In the late 1978s, the Chinese leadership has been reforming the economy from a Soviet-style centrally planned economy to a more market-oriented economy that is still within a rigid political structure under Party control. The reforms replaced collectivization with privatization of farmlands, amplified the responsibility of local authorities and industry managers, permitted a wide variety of small-scale enterprises to flourish, and promoted foreign investment. Price controls were also relaxed. The economy changed from a centrally designed system that was largely closed to international trade to a more market-oriented economy that has a rapidly growing private sector and is a major player in the global economy.

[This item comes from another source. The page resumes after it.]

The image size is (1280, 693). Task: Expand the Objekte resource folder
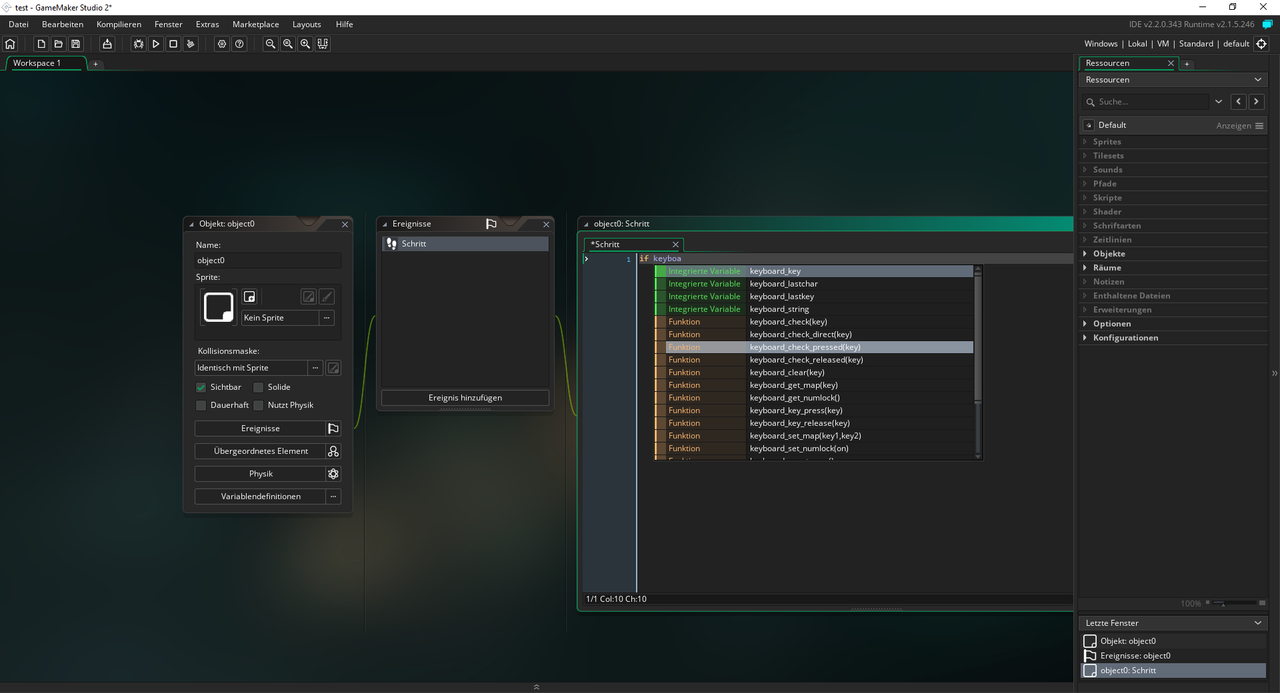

The gradual liberalization of prices, fiscal decentralization, increased autonomy for state enterprises, the foundation of a diversified banking system, the development of stock markets, the rapid growth of the non-state sector, and the opening to foreign trade and investment are the roads taken by China to further its development. Finally, China also became a member of the World Trade Organization in 2001. Her appointment surely presents the world trading system with opportunities, but also poses the challenge of integrating a market with strong structural, behavioral and cultural constraints.
The reformation of the economy and resulting efficiency gains have contributed to a more than tenfold increase in GDP since 1978. Appraised on a purchasing power parity (PPP) basis, China in 2006 became the fourth largest economy in the world by exchange rate and stood as the second-largest economy in the world after the US at US$ 8,158 trillion, but it gives an average GDP per person of only an estimated US$ 8,000, about one-fifth that of the US with 130 million Chinese still under international poverty lines.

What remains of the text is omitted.